Dissecting the XML spreadsheet

As odd as the document is, there is actually a weird kind of structure to it. For example, it can be broken down into the following XML element hierarchy:

Workbook

  DocumentProperties

  ExcelWorkbook

  Styles

    Style

  Worksheet

    Tables

      Row

        Cell

          Data

    WorksheetOptions

      Print

        ValidPrinterInfo

        HorizontalResolution

        VerticalResolution

    Selected

    Panes

      Pane

        Number

        ActiveRow

    ProtectObjects

    ProtectScenarios

Not nearly as formidable broken down like this, is it?
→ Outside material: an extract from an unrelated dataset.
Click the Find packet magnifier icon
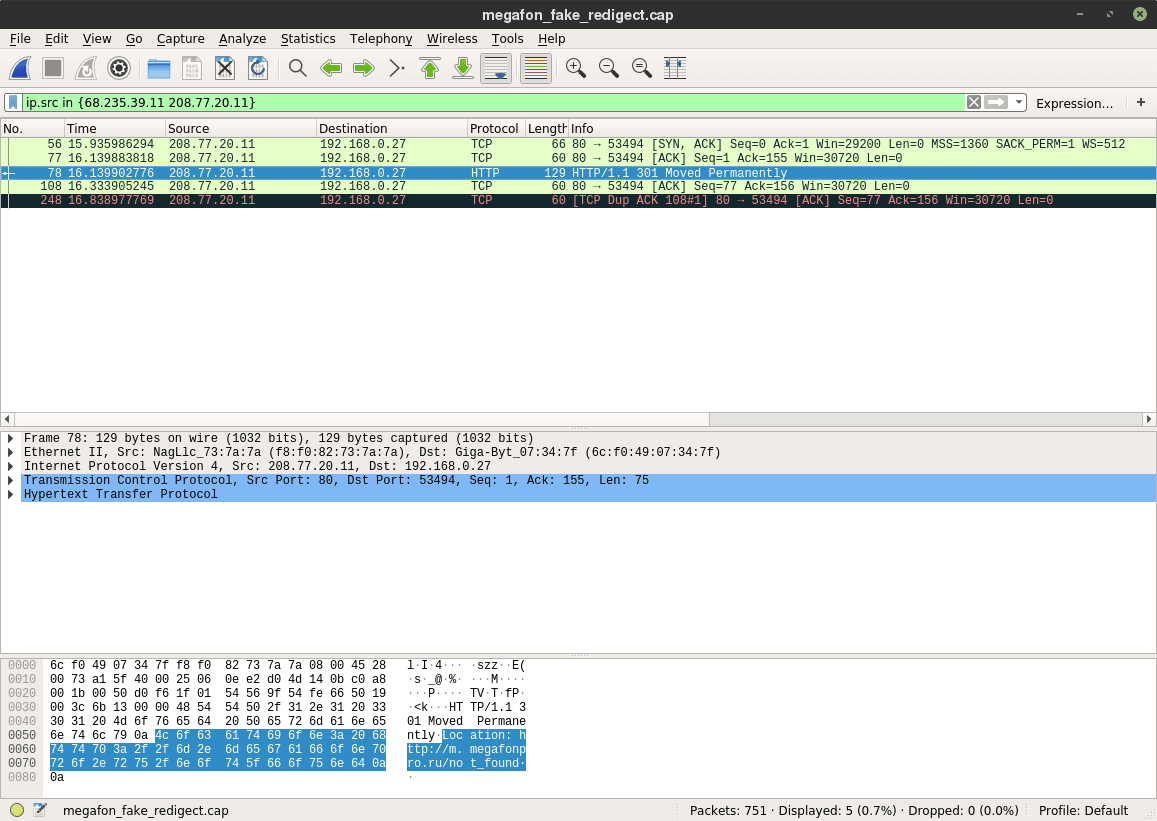1157x821 pixels. (x=297, y=68)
Actually looking at it from this perspective it becomes rather easy to create an XSL 1.0 style sheet to transform the XML document from Listing A into something that my half brother will feel comfortable with. In fact, the annotated style sheet can be found in Listing C and the results shown in Figure C and Listing D.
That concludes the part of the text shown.